__The problem__. Every line below containing the word "sidebar" should be found and copied.

__Collection entries__.
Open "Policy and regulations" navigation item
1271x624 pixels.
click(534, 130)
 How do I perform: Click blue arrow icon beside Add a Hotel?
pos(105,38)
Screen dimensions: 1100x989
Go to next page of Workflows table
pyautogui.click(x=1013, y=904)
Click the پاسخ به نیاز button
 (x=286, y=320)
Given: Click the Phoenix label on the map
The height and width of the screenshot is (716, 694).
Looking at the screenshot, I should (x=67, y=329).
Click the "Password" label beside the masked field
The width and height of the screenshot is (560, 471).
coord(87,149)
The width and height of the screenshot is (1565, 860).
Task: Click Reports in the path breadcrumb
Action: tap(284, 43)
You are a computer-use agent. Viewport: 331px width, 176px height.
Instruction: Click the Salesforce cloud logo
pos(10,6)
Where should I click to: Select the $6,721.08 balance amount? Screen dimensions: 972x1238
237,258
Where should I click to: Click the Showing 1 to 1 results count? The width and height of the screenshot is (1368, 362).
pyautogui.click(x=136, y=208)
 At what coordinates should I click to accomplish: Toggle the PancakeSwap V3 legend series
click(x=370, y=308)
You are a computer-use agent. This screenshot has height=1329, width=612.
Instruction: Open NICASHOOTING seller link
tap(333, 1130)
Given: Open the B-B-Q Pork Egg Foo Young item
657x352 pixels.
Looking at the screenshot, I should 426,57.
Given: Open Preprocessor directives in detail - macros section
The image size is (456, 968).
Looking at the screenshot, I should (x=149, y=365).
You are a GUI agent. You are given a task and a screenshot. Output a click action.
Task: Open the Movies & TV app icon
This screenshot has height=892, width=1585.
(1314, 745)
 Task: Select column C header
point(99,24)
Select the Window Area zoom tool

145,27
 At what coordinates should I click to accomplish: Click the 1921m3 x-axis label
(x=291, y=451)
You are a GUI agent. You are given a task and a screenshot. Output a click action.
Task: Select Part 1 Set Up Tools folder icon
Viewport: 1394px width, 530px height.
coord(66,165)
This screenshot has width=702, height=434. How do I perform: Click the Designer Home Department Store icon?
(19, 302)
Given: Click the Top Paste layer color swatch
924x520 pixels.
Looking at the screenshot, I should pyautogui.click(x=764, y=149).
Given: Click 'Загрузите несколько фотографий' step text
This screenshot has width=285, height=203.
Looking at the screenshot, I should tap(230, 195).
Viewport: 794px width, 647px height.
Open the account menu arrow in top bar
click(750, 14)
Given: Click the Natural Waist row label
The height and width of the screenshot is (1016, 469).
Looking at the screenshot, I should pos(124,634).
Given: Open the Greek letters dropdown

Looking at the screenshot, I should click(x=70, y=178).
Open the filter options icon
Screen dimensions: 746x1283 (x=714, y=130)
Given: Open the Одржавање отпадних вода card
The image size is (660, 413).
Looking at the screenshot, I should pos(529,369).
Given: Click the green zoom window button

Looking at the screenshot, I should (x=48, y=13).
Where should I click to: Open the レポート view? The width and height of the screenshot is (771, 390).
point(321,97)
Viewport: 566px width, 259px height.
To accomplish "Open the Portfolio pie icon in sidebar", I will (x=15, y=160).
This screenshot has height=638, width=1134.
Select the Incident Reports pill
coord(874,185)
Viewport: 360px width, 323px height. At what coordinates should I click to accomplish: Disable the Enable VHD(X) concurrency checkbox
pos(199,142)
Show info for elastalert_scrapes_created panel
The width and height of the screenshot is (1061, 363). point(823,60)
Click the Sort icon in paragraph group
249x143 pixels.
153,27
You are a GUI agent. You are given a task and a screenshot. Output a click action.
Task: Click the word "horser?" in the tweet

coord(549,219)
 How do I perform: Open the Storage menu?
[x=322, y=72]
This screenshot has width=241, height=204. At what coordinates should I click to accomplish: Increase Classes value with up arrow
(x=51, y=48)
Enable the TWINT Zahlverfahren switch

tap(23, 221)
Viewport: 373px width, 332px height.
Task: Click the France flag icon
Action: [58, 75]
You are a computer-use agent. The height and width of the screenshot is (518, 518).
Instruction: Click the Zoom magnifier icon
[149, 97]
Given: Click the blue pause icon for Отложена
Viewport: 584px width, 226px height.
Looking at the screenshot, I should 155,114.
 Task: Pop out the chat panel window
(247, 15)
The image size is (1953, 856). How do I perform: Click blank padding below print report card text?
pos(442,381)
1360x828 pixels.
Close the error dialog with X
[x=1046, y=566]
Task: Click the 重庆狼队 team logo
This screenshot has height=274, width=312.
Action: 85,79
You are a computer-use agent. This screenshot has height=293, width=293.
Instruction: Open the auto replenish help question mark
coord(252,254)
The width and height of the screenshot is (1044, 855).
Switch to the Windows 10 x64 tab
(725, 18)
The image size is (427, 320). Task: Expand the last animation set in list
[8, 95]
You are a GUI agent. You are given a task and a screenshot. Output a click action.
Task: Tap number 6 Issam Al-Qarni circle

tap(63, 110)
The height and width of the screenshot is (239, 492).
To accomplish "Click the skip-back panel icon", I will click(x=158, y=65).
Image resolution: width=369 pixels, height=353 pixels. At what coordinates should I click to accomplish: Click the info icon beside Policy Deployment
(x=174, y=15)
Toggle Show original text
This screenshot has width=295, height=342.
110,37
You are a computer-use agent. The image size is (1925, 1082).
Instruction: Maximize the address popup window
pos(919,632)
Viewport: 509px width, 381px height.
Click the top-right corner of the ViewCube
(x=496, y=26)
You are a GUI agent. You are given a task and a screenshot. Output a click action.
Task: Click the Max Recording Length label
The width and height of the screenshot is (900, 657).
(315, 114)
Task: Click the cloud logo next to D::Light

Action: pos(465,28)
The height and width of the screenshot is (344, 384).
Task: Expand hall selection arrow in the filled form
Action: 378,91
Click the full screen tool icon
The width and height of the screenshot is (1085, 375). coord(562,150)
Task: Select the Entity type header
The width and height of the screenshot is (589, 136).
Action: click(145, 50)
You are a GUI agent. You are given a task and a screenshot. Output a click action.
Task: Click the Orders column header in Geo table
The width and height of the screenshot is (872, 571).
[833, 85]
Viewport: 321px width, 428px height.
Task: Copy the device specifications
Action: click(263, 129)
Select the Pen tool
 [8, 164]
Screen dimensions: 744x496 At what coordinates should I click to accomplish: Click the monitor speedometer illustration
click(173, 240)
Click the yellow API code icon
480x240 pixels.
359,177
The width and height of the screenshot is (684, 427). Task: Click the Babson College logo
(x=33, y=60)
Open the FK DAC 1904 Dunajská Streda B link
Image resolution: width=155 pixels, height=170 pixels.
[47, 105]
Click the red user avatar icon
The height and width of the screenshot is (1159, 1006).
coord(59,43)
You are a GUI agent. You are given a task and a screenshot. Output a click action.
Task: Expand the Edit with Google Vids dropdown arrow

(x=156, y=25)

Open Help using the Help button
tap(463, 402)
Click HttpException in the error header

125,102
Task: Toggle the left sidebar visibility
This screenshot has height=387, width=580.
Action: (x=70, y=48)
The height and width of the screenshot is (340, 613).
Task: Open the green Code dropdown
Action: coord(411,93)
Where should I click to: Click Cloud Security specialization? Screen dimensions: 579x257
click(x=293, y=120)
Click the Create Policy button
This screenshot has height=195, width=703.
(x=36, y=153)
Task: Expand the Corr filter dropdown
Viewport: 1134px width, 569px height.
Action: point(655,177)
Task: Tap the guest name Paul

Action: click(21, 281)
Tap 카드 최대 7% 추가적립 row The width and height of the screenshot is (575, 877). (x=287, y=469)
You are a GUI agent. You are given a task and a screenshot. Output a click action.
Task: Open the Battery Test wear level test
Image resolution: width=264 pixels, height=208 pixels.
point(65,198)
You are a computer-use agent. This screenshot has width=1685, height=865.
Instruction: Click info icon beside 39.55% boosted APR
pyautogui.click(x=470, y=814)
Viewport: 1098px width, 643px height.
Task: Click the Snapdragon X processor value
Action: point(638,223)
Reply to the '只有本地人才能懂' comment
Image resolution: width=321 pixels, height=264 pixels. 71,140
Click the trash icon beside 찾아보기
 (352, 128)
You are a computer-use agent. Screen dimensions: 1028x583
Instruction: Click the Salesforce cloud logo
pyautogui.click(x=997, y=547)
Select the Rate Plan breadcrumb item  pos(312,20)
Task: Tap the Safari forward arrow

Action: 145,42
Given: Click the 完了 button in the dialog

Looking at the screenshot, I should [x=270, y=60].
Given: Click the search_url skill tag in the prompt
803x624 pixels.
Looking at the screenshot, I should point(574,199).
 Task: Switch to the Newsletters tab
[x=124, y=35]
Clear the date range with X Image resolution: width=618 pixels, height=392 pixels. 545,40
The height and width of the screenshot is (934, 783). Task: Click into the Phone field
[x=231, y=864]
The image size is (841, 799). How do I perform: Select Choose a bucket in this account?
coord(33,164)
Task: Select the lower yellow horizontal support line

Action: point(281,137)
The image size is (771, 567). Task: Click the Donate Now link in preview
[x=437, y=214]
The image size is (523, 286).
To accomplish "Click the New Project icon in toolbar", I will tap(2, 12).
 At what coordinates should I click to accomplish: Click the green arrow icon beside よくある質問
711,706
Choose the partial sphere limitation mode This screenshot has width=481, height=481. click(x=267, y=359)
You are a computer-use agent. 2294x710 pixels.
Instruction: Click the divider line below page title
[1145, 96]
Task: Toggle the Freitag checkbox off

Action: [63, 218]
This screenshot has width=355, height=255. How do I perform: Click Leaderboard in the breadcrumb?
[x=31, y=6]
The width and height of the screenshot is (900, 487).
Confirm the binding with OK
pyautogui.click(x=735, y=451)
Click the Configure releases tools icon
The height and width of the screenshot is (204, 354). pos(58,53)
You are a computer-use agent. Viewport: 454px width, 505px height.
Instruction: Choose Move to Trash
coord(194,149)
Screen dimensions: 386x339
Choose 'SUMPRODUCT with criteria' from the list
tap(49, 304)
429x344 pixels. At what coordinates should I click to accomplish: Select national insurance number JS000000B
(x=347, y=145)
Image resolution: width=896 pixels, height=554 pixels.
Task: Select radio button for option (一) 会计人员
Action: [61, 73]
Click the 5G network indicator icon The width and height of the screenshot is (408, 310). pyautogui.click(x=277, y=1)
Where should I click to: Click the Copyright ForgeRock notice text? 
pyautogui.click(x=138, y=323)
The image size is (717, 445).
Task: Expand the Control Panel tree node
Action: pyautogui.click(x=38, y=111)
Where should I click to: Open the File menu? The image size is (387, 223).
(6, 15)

__Answer to this task__.
To accomplish "Open the Portfolio pie icon in sidebar", I will (x=15, y=160).
Task: Toggle the left sidebar visibility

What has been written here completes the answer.